The idea of Japan becoming a superpower once again didn't seem farfetched if you lived in the 1980s. From its defeat in the 1940s to the 1980s, Japan managed to become by some metrics the second-largest economy on Earth. By the 1980s, Japan seemed to outpace the United States in many ways. Detroit's auto industry was so outpaced by Japanese auto production, GM formed a joint-venture factory with Toyota to learn about Japanese production techniques note  and established Saturn as a way to compete with Japan. Nintendo replaced Atari as the major video game company in the United States. Anime was beginning to trickle into American television. And Japanese investors were buying up American companies and even building factories in the United States.

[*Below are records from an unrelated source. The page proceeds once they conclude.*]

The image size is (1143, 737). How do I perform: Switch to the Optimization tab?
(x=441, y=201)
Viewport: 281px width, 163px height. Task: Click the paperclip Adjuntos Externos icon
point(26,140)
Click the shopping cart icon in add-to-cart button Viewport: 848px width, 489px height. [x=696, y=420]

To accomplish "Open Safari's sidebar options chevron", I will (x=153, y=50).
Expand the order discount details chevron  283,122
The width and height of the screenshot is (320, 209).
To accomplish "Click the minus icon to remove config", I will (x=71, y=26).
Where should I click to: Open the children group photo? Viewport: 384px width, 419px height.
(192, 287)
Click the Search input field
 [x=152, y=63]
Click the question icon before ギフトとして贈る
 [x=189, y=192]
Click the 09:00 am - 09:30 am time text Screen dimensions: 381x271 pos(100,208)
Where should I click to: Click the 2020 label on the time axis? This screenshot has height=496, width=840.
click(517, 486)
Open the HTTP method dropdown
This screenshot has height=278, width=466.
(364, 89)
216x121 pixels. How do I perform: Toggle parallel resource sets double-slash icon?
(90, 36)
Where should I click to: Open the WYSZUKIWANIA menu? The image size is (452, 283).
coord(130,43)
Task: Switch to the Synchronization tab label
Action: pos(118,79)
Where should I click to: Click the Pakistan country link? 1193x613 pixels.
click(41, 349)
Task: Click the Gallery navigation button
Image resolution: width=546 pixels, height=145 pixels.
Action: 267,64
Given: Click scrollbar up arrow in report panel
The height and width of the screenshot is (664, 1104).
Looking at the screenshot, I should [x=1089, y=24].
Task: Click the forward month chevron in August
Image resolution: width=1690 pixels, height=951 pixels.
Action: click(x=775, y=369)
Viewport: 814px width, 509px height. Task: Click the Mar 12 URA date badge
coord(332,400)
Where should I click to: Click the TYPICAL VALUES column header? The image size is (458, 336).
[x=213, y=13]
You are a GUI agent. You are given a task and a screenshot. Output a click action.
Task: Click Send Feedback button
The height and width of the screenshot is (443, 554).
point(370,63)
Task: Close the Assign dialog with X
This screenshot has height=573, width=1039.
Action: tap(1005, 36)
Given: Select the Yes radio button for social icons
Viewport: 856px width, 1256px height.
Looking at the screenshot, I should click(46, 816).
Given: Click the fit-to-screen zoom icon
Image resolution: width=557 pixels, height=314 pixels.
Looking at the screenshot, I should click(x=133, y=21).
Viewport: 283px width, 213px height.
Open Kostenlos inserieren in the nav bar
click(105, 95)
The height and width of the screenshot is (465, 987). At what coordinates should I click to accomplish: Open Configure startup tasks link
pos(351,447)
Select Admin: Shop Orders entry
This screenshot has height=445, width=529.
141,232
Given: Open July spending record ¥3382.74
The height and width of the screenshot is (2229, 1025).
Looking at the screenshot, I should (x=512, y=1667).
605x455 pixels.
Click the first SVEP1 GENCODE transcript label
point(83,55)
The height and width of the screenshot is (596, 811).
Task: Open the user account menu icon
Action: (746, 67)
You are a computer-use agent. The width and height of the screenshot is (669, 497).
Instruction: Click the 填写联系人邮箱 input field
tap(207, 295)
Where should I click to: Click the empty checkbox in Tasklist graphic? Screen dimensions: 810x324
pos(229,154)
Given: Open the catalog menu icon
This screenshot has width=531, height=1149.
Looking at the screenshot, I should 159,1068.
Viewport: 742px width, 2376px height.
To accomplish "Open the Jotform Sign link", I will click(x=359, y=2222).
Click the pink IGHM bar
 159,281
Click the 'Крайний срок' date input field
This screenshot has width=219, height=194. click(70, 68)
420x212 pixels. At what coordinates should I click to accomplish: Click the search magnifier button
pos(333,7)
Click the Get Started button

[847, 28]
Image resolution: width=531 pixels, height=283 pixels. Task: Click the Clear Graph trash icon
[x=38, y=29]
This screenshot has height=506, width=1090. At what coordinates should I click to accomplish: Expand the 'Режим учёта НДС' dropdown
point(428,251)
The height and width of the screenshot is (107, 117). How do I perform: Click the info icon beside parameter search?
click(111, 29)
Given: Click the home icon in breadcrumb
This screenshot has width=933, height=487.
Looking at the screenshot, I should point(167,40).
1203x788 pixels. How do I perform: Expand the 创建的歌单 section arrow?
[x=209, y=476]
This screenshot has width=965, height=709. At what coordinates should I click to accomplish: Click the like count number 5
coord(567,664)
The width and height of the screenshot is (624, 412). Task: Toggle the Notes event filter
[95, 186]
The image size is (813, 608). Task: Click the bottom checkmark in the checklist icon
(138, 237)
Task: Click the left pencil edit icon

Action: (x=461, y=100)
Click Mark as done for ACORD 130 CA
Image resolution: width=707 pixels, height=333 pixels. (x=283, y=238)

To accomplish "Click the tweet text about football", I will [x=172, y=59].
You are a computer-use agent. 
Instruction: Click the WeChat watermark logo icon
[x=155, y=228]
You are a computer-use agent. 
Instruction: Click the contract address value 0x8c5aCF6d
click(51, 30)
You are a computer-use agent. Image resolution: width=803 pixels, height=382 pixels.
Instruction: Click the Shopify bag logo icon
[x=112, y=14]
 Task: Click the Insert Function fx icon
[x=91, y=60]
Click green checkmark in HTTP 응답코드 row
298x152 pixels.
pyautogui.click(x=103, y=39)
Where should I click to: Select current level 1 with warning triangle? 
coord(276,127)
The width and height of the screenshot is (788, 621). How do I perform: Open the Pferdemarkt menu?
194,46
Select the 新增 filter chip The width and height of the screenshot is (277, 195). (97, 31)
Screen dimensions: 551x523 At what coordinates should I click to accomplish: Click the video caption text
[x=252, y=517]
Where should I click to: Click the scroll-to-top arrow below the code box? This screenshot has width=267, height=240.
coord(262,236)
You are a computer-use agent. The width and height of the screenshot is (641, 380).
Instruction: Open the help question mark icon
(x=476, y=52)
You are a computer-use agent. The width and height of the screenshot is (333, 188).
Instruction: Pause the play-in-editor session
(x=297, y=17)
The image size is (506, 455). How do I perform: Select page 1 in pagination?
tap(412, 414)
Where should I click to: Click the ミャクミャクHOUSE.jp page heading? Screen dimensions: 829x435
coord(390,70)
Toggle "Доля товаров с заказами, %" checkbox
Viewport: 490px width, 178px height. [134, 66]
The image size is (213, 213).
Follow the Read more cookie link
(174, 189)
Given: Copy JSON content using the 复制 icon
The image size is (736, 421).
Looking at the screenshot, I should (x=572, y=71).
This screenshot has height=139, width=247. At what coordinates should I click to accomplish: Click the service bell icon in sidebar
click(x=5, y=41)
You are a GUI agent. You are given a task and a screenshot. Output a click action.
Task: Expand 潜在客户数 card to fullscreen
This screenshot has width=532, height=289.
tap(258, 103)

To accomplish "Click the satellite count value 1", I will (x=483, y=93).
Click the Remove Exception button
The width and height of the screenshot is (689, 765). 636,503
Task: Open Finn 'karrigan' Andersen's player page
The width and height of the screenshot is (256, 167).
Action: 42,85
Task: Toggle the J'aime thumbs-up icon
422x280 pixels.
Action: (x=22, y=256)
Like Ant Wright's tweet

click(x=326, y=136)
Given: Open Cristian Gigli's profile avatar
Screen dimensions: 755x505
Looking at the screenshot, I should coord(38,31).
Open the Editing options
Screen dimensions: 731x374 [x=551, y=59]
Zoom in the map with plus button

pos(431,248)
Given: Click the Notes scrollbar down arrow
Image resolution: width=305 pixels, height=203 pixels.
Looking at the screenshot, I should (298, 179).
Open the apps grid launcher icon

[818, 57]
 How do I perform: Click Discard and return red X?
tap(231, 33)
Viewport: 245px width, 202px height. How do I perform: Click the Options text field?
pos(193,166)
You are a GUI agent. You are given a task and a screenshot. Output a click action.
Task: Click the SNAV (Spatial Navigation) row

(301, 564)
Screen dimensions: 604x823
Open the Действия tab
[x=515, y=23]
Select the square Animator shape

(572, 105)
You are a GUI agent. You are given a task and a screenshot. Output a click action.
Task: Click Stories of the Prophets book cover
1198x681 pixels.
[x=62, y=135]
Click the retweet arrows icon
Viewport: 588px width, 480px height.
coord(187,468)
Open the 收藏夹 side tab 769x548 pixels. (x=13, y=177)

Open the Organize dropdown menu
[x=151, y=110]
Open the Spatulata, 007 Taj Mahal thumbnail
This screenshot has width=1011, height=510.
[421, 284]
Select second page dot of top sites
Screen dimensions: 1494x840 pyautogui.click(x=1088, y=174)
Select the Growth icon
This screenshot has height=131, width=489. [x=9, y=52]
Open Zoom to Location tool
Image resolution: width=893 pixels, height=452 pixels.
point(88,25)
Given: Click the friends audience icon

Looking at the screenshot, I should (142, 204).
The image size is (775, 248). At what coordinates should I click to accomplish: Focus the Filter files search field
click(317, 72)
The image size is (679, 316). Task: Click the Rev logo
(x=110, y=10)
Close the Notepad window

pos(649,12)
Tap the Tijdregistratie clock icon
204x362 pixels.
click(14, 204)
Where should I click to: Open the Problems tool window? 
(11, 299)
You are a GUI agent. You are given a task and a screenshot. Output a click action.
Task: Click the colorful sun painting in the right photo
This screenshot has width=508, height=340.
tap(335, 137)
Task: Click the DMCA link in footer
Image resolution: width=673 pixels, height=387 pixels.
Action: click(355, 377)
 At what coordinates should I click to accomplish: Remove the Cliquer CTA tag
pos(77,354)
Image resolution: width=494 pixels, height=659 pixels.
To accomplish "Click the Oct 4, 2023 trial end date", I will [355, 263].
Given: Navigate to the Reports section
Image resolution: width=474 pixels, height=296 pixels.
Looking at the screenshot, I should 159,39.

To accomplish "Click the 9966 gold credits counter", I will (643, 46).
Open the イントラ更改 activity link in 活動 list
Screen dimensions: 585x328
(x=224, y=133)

Japan's rise was so rapid the geopolitical analyst George Friedman wrote a 1991 book titled The Coming War With Japan, where he predicted Japan's growth would lead to a conflict with the United States in 20 years. But this didn't come to pass, and Japan has declined in recent years.

What went wrong for the Land of the Rising Sun?

Background

A significant factor in Japan's boom was the necessity of rebuilding all the infrastructure after World War II. While a burden in the 1950s and '60s (where they were known to manufacture cheap products), by the '70s the Japanese economy was enjoying the benefits of much newer, more modern factories than the United States (a similar situation happened in Europe, particularly in West Germany, but the Cold War was more of a factor there). Also, the West put quite a bit of investment into the reconstruction of post-war Japan, particularly during the Allied occupation and the decades that followed. They also got help from W. Edwards Deming, who had been responsible for researching major means of improving manufacturing efficiency during World War II. The American automakers, comfortable with their own profits and confident in their future, didn't want to have anything to do with him, so Deming went to Japan and taught them how to make cars that were both more reliable and cheaper than the Americans'.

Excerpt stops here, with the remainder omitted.